_Problem_
Pull every line that includes the word "beside" out of the data below and copy it.

----- Source material

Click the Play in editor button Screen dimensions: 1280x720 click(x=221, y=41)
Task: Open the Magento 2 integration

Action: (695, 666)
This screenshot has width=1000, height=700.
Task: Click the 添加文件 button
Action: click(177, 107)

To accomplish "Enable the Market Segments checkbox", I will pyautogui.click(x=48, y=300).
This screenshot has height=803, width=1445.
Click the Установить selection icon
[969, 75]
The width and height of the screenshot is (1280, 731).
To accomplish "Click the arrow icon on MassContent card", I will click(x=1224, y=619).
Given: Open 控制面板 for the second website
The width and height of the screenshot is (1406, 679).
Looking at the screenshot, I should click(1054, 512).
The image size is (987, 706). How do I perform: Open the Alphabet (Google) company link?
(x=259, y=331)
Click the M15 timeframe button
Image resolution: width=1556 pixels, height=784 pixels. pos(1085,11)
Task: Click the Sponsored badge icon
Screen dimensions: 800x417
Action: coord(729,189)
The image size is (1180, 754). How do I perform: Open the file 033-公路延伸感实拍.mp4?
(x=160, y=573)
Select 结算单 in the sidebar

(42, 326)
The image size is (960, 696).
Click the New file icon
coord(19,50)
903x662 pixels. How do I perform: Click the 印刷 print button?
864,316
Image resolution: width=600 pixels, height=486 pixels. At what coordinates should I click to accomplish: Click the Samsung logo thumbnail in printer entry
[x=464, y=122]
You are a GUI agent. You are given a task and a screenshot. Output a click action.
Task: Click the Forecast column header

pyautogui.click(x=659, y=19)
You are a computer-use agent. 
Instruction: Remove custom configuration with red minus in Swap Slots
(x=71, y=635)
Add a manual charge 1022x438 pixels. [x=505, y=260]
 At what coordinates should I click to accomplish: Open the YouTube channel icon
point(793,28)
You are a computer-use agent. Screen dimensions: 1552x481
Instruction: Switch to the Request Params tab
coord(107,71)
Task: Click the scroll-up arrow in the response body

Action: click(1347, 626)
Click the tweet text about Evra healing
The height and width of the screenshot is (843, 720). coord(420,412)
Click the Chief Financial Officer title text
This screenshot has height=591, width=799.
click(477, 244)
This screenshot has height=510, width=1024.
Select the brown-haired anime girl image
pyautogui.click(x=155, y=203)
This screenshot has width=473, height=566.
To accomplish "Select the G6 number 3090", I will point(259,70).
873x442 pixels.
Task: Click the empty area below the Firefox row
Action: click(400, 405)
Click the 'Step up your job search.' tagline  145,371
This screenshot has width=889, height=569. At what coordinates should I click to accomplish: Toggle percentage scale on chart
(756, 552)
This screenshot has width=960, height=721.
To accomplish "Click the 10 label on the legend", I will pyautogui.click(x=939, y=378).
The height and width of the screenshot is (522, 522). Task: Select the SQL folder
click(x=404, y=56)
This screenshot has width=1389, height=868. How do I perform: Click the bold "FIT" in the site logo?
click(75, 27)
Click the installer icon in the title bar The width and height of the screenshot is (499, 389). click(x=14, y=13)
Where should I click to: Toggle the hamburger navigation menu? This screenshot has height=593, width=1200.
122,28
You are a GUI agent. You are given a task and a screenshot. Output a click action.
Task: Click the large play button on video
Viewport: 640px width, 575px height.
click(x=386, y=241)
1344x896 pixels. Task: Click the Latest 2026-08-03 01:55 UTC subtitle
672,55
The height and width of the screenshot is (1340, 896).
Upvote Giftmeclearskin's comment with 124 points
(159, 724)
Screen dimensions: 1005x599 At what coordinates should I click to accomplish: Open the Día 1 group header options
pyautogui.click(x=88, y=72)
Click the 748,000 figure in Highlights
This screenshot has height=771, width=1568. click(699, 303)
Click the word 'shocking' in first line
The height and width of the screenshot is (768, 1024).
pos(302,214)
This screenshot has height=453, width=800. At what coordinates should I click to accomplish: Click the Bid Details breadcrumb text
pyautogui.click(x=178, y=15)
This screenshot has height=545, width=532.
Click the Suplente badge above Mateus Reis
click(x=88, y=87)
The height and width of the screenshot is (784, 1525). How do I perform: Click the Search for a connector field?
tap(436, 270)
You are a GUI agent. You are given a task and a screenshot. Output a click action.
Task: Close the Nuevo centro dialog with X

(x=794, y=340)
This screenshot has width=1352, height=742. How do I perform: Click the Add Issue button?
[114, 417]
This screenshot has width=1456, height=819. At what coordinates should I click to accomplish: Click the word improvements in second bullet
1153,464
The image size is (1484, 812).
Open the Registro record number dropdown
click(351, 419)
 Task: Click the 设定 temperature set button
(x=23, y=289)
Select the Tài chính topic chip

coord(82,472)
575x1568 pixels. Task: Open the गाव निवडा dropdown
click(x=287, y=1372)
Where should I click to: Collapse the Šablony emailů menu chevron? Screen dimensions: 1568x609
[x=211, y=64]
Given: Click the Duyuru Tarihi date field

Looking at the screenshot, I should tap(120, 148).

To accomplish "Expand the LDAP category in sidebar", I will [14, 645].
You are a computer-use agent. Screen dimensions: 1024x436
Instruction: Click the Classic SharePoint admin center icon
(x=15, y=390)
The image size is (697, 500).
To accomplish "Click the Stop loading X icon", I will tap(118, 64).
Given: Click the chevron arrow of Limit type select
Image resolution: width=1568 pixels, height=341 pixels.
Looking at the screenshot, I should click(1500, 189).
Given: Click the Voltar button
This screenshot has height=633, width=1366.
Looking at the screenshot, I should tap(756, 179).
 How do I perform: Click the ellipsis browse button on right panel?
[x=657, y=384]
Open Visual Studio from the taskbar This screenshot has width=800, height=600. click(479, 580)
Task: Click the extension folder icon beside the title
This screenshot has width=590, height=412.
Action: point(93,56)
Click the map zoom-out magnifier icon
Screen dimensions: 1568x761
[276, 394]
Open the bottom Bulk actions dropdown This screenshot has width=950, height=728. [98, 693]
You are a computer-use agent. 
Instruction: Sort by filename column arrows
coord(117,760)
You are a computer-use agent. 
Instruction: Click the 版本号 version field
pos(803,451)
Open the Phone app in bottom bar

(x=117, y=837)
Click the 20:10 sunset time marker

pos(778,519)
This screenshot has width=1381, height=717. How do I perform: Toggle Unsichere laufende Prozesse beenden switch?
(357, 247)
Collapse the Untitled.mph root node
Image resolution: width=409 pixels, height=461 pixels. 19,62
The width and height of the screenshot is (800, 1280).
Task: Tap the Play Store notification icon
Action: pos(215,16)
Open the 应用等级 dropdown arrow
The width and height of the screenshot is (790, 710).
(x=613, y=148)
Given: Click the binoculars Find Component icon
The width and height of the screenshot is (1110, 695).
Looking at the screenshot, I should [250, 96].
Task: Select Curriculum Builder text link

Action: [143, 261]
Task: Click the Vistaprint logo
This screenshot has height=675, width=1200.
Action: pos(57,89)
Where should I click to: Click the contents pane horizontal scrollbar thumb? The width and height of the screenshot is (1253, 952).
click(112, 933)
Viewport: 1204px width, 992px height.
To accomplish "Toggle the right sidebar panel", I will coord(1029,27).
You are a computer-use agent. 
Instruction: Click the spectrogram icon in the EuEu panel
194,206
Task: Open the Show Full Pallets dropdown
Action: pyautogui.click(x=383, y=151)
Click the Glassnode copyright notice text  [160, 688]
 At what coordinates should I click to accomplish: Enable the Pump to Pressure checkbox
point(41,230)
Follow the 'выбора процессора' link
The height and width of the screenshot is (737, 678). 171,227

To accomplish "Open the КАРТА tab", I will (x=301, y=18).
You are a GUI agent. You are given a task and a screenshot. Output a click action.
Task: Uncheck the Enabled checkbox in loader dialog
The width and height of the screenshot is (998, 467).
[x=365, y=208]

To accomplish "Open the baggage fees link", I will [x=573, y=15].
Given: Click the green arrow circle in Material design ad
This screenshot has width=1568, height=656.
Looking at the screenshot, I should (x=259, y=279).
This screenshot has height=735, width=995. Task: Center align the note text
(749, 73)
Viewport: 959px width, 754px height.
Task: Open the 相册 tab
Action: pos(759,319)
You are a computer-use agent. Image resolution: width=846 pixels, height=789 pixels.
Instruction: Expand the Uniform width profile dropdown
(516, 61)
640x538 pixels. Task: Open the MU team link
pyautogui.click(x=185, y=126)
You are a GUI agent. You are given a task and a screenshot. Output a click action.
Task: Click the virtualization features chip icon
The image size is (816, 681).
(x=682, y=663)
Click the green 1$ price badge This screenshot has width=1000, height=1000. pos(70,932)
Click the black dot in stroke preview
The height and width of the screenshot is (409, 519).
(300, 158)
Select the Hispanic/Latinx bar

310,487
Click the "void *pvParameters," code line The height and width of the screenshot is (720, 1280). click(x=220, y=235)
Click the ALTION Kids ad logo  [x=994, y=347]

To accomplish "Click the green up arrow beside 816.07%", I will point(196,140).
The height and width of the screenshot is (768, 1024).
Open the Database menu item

----------

_Answer for the task_
Task: Click the extension folder icon beside the title
To accomplish "Click the green up arrow beside 816.07%", I will point(196,140).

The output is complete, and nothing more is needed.